───── Dataset excerpts ─────

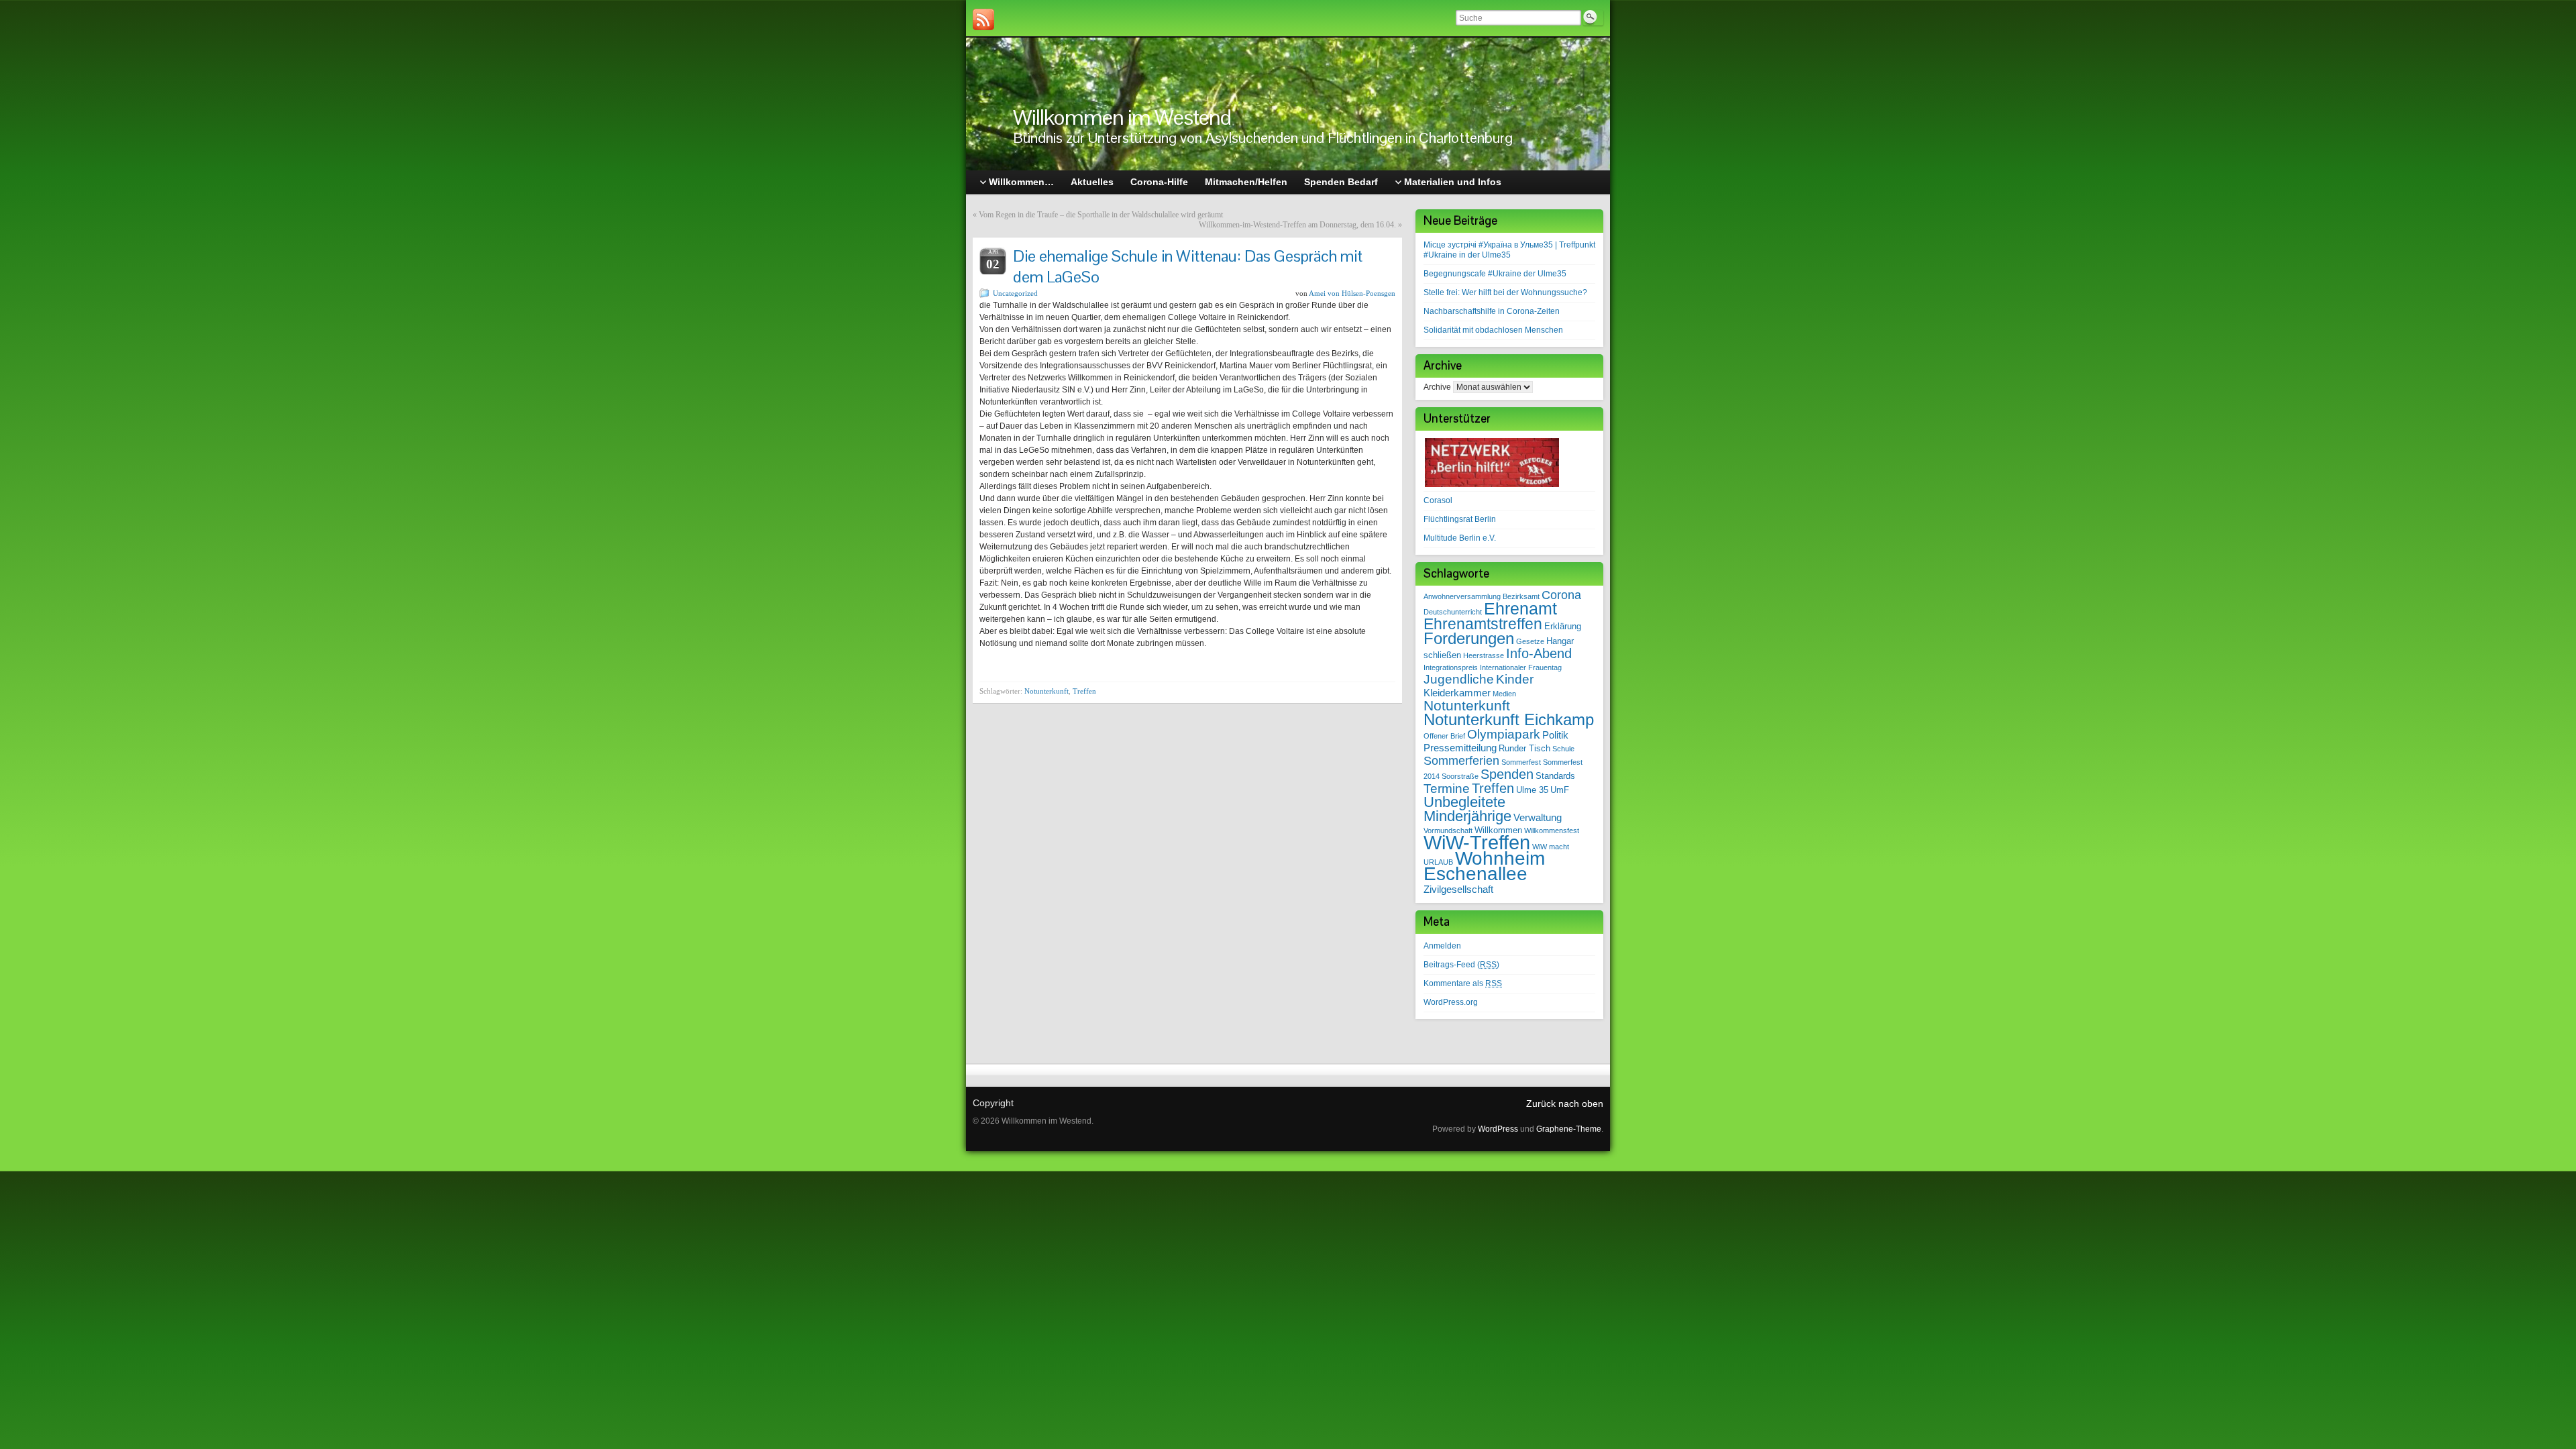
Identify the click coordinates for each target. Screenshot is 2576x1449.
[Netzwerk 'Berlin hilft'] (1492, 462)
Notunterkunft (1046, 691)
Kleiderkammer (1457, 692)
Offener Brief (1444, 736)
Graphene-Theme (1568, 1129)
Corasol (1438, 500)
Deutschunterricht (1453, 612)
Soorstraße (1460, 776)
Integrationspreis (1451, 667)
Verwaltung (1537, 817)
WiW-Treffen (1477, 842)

─────

## What you are asked to do
Reproduce only those lines of the entries above that run from the line with "Offener Brief (1444, 736)" to the final line.

## Answer area
Offener Brief (1444, 736)
Graphene-Theme (1568, 1129)
Corasol (1438, 500)
Deutschunterricht (1453, 612)
Soorstraße (1460, 776)
Integrationspreis (1451, 667)
Verwaltung (1537, 817)
WiW-Treffen (1477, 842)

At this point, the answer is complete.